Impedance Synthesis of 2D Antenna Arrays of Slotted Spherical Radiators

By Yuriy M. Penkin, Viktor A. Katrich, and Mikhail Nesterenko
Progress In Electromagnetics Research Letters, Vol. 81, 93-100, 2019
doi:10.2528/PIERL18112105

Abstract

An impedance synthesis problem of 2D antenna arrays consisting of slotted spherical radiators, whose geometric centers are located at nodes of a flat rectangular grid with double periodicity, has been solved. The problem is formulated as follows: to determine complex impedances distributed over surfaces of the spherical radiators which allows us to steer the radiation pattern (RP) of the antenna array to given directions. Analytical solution of the impedance synthesis problem (as an alternative to numerical solution) was obtained under the assumption that spherical radiators are excited by axially symmetric magnetic currents with equal amplitudes. The approach was verified by simulation of the five-element linear antenna array. The possibility of RP scanning in a wide range was confirmed by using the synthesized distributions of complex impedances.
● ● ●
WRITTEN EXERCISE 1: Retype the stretch of the abstract from "An impedance synthesis" through "of complex impedances.".
WRITTEN EXERCISE 2: According to the abstract, how was the approach verified?
The data after this point has no role in the work.

RECORDED DATA:
● ● ●
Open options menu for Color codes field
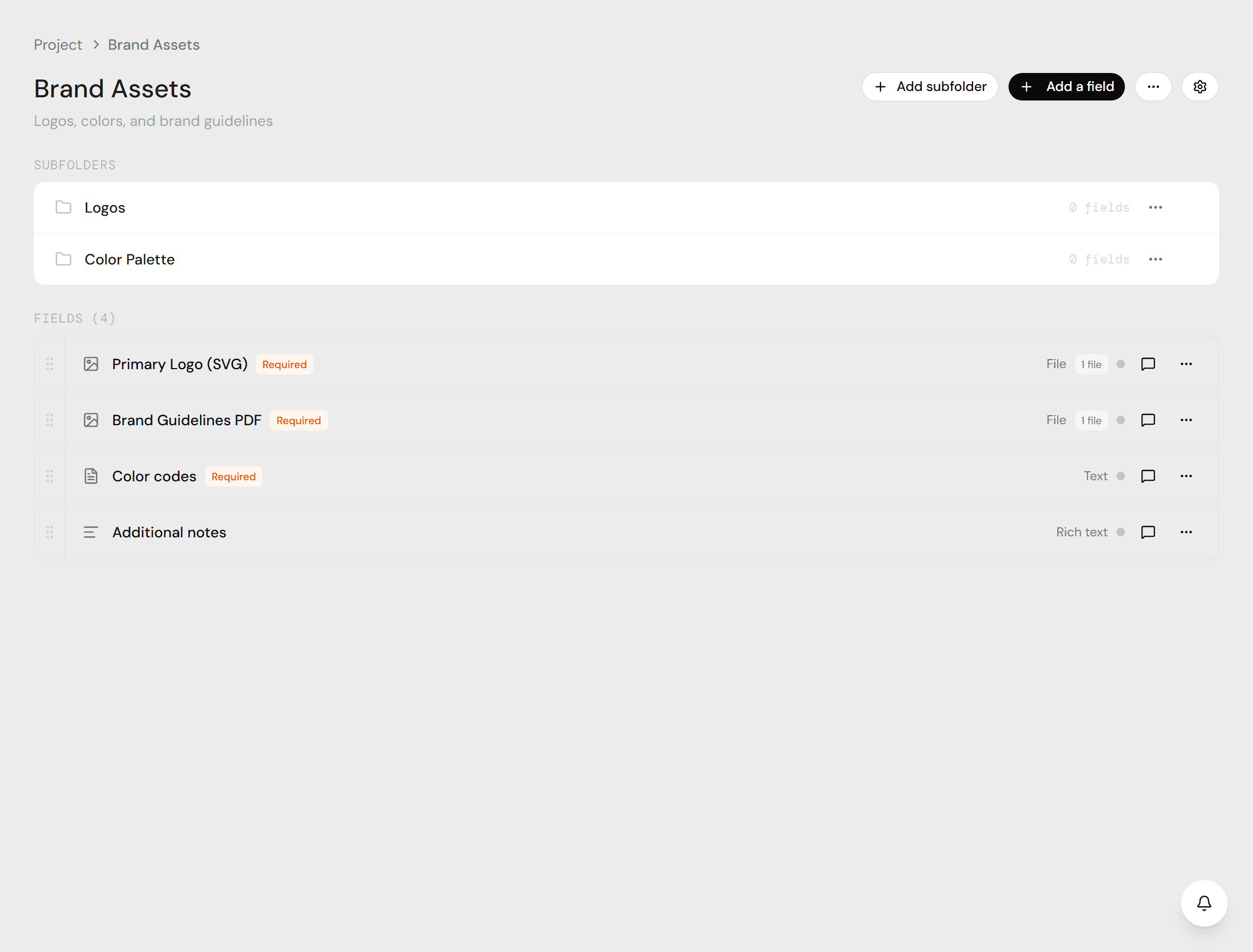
● ● ●
EXERCISE OUTPUT 1:
An impedance synthesis problem of 2D antenna arrays consisting of slotted spherical radiators, whose geometric centers are located at nodes of a flat rectangular grid with double periodicity, has been solved. The problem is formulated as follows: to determine complex impedances distributed over surfaces of the spherical radiators which allows us to steer the radiation pattern (RP) of the antenna array to given directions. Analytical solution of the impedance synthesis problem (as an alternative to numerical solution) was obtained under the assumption that spherical radiators are excited by axially symmetric magnetic currents with equal amplitudes. The approach was verified by simulation of the five-element linear antenna array. The possibility of RP scanning in a wide range was confirmed by using the synthesized distributions of complex impedances.

EXERCISE OUTPUT 2: It was verified by simulating a five-element linear antenna array.